Design and Grace – An Ahuman Odyssey

Erik Sandelin defends his doctoral thesis “Design and Grace – An Ahuman Odyssey”.

In a world where human activities often violently constrict the lives of others, how can designers cultivate creative acts of withdrawal, foreclosure and leaving be?

Design is conventionally comprehended in terms of making new things; designers act through addition and intervention. But, in a world where human activities often violently constrict the lives of others, how can designers also cultivate creative acts of withdrawal, foreclosure and leaving be? This dissertation employs grace – actively not doing what you are able to do – to decouple action from force and passivity from resignation in design.

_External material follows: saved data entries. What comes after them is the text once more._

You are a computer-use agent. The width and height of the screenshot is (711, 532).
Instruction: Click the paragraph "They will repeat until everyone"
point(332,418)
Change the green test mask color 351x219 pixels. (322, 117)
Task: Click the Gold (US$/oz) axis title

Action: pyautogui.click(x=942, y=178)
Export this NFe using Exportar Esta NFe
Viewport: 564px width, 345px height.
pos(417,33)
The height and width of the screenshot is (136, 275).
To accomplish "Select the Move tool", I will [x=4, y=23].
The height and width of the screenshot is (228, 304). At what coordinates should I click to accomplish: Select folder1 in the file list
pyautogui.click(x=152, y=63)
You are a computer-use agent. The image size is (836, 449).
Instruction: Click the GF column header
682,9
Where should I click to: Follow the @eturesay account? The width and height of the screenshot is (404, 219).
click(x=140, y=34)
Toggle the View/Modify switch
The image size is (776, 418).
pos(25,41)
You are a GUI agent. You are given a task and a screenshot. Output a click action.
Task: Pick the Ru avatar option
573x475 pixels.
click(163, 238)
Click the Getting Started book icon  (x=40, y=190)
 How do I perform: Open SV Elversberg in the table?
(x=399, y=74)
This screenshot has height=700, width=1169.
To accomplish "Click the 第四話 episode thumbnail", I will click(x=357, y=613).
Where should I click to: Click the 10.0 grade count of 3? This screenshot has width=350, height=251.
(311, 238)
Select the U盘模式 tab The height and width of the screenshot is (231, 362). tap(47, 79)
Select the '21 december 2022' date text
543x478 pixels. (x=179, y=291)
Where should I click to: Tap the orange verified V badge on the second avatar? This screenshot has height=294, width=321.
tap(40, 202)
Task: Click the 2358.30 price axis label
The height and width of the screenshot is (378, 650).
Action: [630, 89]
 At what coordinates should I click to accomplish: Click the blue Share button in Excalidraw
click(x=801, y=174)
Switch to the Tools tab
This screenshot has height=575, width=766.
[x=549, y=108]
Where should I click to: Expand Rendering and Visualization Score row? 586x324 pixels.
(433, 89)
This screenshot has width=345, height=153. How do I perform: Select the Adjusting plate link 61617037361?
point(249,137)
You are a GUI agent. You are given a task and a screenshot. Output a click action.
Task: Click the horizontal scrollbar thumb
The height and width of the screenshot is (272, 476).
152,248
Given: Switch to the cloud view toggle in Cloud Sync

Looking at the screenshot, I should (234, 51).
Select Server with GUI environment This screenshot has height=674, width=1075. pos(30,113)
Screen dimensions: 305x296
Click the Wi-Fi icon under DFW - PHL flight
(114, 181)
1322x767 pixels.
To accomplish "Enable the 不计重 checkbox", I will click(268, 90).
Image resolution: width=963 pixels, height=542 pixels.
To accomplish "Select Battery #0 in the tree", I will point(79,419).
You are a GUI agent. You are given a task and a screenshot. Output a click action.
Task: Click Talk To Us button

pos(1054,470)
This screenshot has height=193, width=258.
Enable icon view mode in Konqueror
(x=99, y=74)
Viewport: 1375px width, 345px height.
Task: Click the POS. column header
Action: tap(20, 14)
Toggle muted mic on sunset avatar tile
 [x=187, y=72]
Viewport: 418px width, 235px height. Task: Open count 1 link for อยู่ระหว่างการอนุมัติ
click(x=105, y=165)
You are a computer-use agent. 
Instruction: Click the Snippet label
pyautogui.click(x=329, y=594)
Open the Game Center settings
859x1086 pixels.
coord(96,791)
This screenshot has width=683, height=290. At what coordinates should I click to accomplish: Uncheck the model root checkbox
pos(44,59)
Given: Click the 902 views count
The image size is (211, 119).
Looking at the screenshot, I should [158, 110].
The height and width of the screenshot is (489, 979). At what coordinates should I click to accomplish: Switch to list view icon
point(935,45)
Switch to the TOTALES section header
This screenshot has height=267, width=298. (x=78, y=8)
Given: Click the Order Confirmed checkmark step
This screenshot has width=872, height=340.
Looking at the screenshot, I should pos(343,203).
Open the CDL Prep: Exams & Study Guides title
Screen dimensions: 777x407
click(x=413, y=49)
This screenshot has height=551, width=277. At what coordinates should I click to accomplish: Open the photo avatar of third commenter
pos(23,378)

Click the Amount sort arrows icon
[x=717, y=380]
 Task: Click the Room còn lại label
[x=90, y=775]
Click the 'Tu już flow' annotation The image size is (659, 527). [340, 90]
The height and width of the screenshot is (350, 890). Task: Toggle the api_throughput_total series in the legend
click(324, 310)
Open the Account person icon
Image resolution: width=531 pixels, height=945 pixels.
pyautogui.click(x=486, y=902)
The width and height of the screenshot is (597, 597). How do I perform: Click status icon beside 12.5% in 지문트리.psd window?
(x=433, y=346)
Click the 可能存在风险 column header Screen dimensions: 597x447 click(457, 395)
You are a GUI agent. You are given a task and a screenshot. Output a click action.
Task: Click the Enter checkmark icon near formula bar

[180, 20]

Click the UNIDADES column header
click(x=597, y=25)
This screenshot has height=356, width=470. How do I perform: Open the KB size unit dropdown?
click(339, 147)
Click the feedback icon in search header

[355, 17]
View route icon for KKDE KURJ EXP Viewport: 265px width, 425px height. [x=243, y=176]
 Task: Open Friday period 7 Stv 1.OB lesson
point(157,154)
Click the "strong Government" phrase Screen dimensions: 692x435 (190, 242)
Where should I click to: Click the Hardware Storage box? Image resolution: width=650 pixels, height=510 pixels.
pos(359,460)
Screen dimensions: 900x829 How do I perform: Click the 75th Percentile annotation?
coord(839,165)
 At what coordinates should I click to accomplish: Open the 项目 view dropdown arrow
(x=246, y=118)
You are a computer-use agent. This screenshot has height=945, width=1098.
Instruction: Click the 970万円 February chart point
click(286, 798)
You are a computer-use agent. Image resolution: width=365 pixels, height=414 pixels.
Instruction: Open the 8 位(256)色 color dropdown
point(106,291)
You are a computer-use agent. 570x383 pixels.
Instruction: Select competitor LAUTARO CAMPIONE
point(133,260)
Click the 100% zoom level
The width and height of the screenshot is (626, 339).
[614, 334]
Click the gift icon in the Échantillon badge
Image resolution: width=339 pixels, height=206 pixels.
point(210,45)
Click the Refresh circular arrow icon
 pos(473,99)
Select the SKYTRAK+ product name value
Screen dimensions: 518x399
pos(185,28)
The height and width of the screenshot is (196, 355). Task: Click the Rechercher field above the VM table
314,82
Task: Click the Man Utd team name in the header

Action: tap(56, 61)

To explore the friction between design and grace Erik Sandelin conducts practical design experiments, and uses theoretical tools from Michel Serres, Patricia MacCormack, Simone Weil, and from critical animal studies. The dissertation operates in the nexus of two emerging design landscapes: design and animals, and design and negation. Through recomposing situations where humans consume other animals (eating, angling and shopping) the experiments seek to populate a growing palette of affirmative nos and nots in design.

“Design and Grace” tends to a friction at the core of design, that between proposing and imposing. It seeks to provide designers and design researchers with confidence, precision and generative exemplars in envisioning and manifesting vital, effective and beautiful nos and nots.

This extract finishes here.